Niels Abel (1802-1829) was one of the most precocious and brilliant mathematicians in history, yet he had serious difficulties in getting recognition for the enormous quality of his work. Particularly dramatic was the episode that occurred with his fundamental results on elliptic functions. Also involved in this episode were Adrien-Marie Legendre (1752-1833) and Augustin Louis Cauchy (1789-1857).
Abel, born in Norway in 1802 and of humble origins, managed in his early twenties to obtain funding to study mathematics in Germany and France. In the summer of 1826, Abel arrived in Paris; in October of that year he sent a manuscript of his results on elliptic functions to the secretary of the Académie des Sciences, who forwarded it to Legendre and Cauchy for review. Legendre was possibly the best qualified to understand Abel’s work, since he himself had developed the theory of elliptic integrals (where, essentially, the square root of a polynomial of degree three or four appears). This work of Abel’s was precisely the right approach to Legendre’s theory: Abel had discovered that what was really interesting was not the functions defined by the elliptic integrals, but their inverse functions.

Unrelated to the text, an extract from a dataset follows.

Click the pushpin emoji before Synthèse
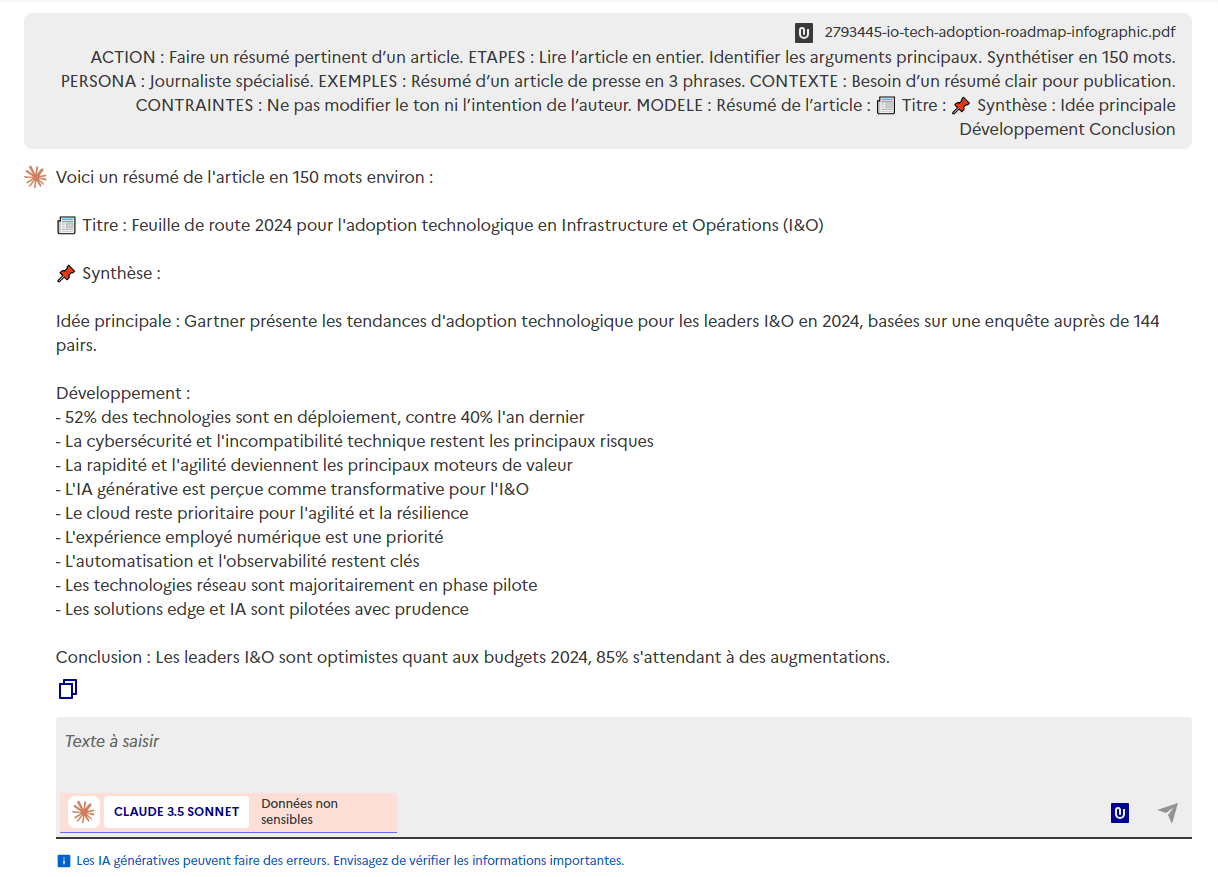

Until the beginning of the 20th century it was thought that neither Legendre nor Cauchy had reported on this work by Abel, because Cauchy had mislaid it. However, later discoveries, including Abel’s own handwritten memoir, have changed the view of these facts. The story goes as follows: Legendre, who was 74 years old at the time, had enormous difficulty understanding Abel’s handwriting, who also used a very watery ink to write his manuscript. Legendre himself recounted this in an anonymous report: “This memoir was originally entrusted to Mr Legendre, who examined it, but seeing that the writing was not very legible and the algebraic characters often badly formed, he sent it to his colleague Mr Cauchy, with the request to take charge of the report”.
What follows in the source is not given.